[DATA SHOWN]
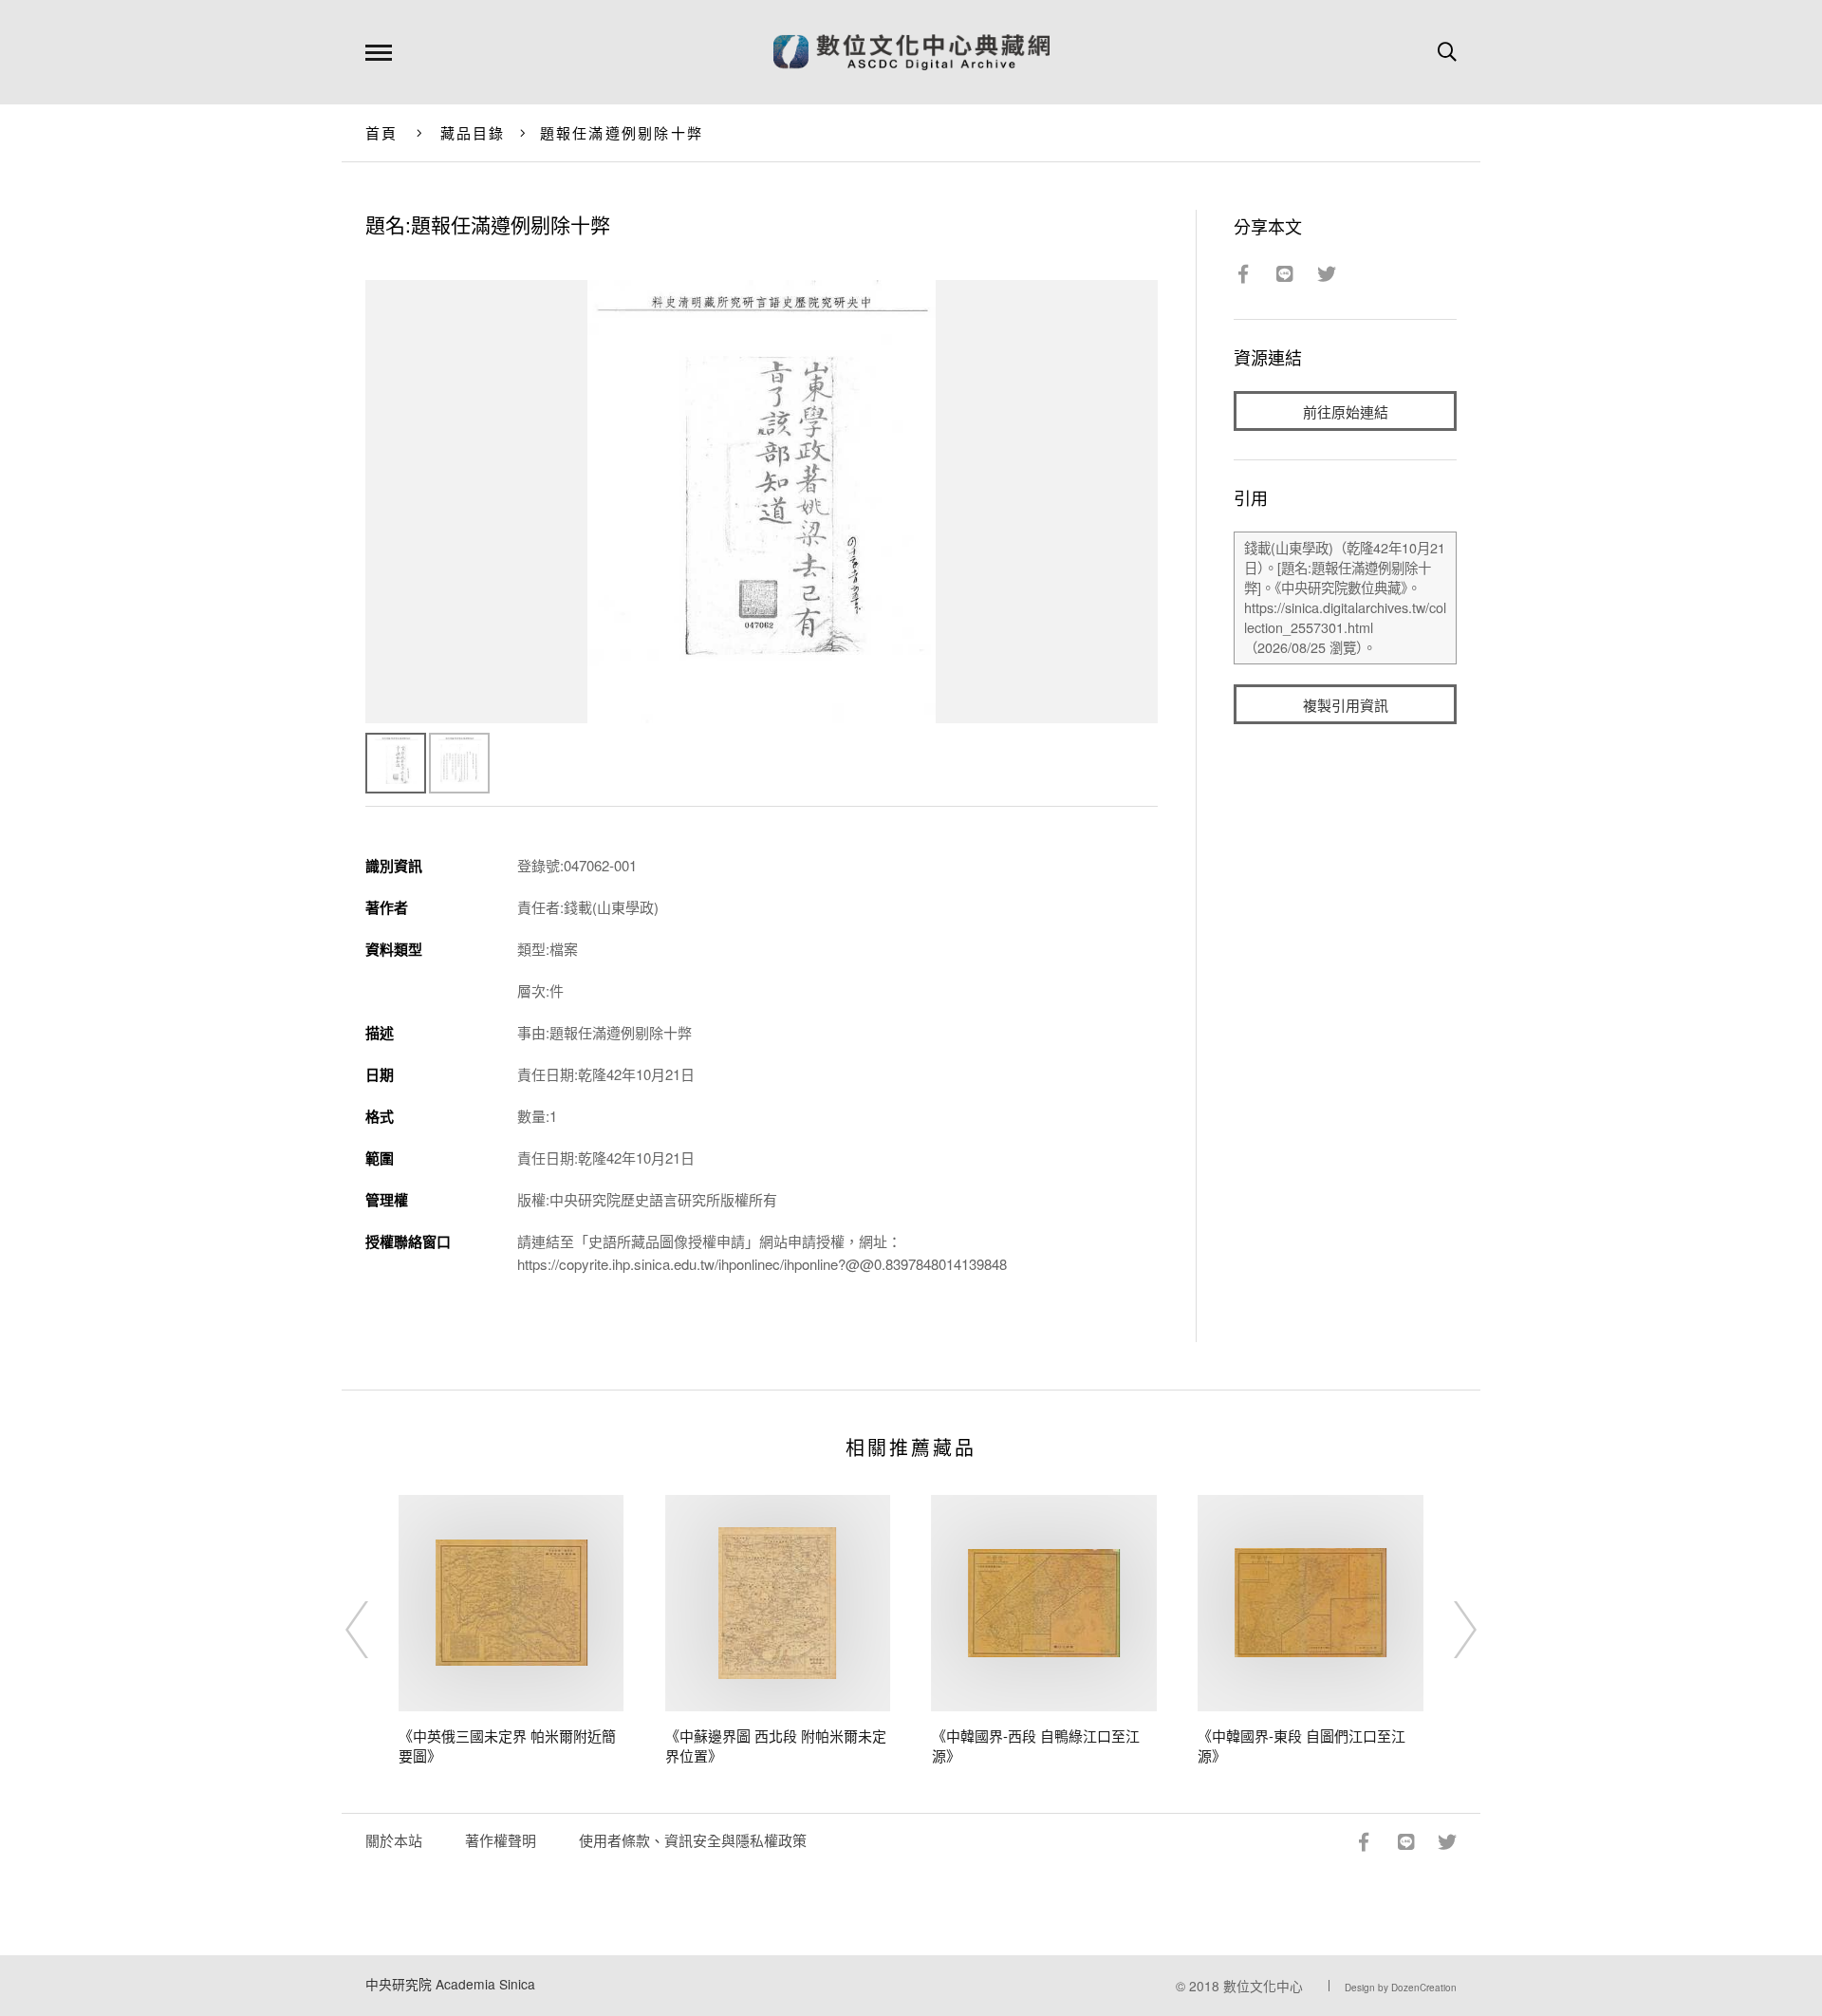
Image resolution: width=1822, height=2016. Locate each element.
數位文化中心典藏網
[/DATA SHOWN]
[DATA SHOWN]
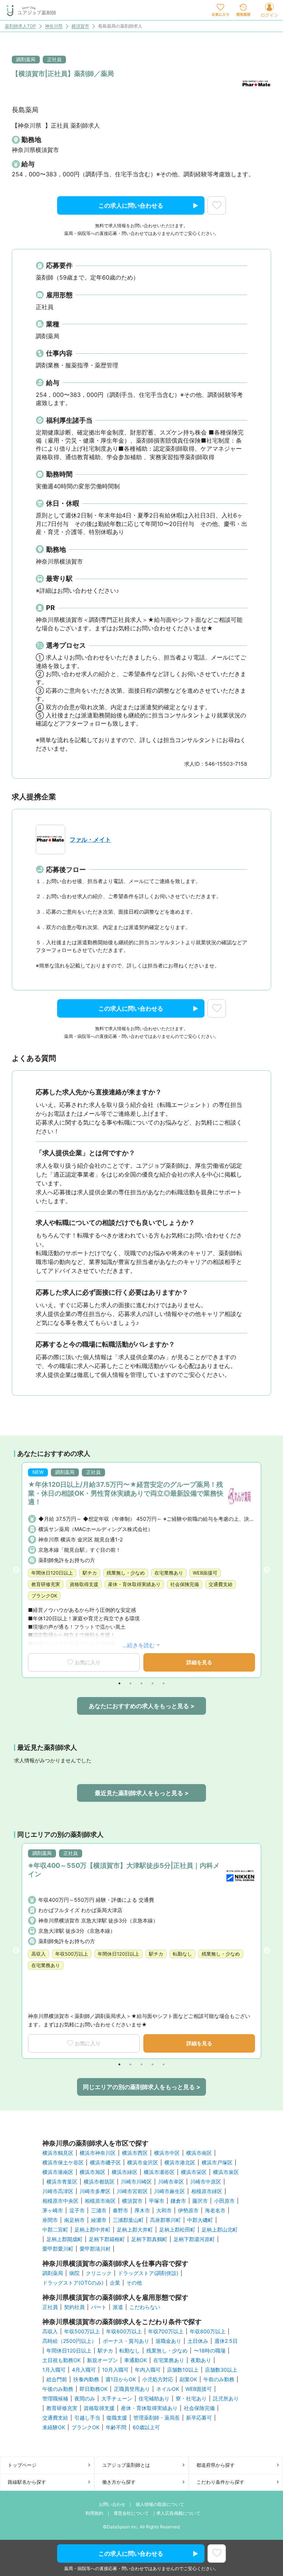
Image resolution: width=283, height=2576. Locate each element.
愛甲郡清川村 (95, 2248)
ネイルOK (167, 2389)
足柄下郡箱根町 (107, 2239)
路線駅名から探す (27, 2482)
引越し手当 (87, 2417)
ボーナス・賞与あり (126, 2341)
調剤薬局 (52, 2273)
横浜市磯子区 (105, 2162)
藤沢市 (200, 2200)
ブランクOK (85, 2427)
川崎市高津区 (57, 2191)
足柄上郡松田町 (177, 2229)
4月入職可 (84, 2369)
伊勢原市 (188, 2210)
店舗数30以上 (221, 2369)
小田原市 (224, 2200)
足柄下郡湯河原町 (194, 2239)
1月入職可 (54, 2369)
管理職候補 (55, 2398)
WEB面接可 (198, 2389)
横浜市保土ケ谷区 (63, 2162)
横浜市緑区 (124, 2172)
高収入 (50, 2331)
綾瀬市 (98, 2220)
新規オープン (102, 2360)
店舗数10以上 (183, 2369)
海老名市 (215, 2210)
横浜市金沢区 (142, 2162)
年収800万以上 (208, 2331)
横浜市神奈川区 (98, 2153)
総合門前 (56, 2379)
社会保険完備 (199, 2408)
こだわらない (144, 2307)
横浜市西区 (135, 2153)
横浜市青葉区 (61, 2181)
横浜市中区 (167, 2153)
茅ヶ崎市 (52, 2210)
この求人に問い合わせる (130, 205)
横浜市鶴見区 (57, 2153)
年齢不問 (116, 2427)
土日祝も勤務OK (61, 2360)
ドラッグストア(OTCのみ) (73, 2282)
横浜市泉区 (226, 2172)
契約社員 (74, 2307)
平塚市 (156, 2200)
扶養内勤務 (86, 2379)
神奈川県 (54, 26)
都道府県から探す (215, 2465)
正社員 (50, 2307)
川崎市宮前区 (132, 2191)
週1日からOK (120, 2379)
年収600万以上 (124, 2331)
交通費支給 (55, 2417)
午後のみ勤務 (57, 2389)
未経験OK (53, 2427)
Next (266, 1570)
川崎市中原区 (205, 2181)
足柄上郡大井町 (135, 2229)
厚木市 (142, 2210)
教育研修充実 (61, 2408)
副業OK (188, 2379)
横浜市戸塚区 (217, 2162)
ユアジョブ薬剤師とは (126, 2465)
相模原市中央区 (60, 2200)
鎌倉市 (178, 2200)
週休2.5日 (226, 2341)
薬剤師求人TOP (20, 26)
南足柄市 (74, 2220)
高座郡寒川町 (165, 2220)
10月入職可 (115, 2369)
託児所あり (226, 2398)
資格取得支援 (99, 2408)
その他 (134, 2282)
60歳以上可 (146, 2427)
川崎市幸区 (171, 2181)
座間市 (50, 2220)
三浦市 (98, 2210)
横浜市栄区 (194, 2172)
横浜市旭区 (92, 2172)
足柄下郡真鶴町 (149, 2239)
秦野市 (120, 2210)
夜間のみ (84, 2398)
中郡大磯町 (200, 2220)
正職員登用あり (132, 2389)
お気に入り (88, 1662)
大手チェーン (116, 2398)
[/DATA SHOWN]
» **WORK REQUEST**: Above are records; repeat only the lines starting at the line with "ネイルOK (167, 2389)" and ending at the line with "座間市 (50, 2220)", exactly as they appear, both included.

» **THE COMPLETED TASK**:
ネイルOK (167, 2389)
足柄下郡箱根町 (107, 2239)
路線駅名から探す (27, 2482)
引越し手当 (87, 2417)
ボーナス・賞与あり (126, 2341)
調剤薬局 (52, 2273)
横浜市磯子区 (105, 2162)
藤沢市 (200, 2200)
ブランクOK (85, 2427)
川崎市高津区 (57, 2191)
足柄上郡松田町 (177, 2229)
4月入職可 (84, 2369)
伊勢原市 (188, 2210)
店舗数30以上 (221, 2369)
小田原市 (224, 2200)
足柄下郡湯河原町 (194, 2239)
1月入職可 (54, 2369)
管理職候補 (55, 2398)
WEB面接可 (198, 2389)
横浜市保土ケ谷区 (63, 2162)
横浜市緑区 (124, 2172)
高収入 (50, 2331)
綾瀬市 (98, 2220)
新規オープン (102, 2360)
店舗数10以上 (183, 2369)
海老名市 (215, 2210)
横浜市金沢区 (142, 2162)
年収800万以上 (208, 2331)
横浜市神奈川区 (98, 2153)
総合門前 (56, 2379)
社会保険完備 (199, 2408)
こだわらない (144, 2307)
横浜市西区 (135, 2153)
横浜市青葉区 (61, 2181)
横浜市中区 (167, 2153)
茅ヶ崎市 (52, 2210)
この求人に問い合わせる (130, 205)
横浜市鶴見区 (57, 2153)
年齢不問 (116, 2427)
土日祝も勤務OK (61, 2360)
ドラッグストア(OTCのみ) (73, 2282)
横浜市泉区 (226, 2172)
契約社員 (74, 2307)
平塚市 (156, 2200)
扶養内勤務 (86, 2379)
神奈川県 (54, 26)
都道府県から探す (215, 2465)
正社員 (50, 2307)
川崎市宮前区 (132, 2191)
週1日からOK (120, 2379)
年収600万以上 (124, 2331)
交通費支給 (55, 2417)
午後のみ勤務 (57, 2389)
未経験OK (53, 2427)
Next (266, 1570)
川崎市中原区 (205, 2181)
足柄上郡大井町 (135, 2229)
厚木市 (142, 2210)
教育研修充実 (61, 2408)
副業OK (188, 2379)
横浜市戸塚区 (217, 2162)
ユアジョブ薬剤師とは (126, 2465)
相模原市中央区 (60, 2200)
鎌倉市 (178, 2200)
週休2.5日 (226, 2341)
薬剤師求人TOP (20, 26)
南足柄市 (74, 2220)
高座郡寒川町 (165, 2220)
10月入職可 (115, 2369)
託児所あり (226, 2398)
資格取得支援 (99, 2408)
その他 (134, 2282)
60歳以上可 (146, 2427)
川崎市幸区 (171, 2181)
座間市 (50, 2220)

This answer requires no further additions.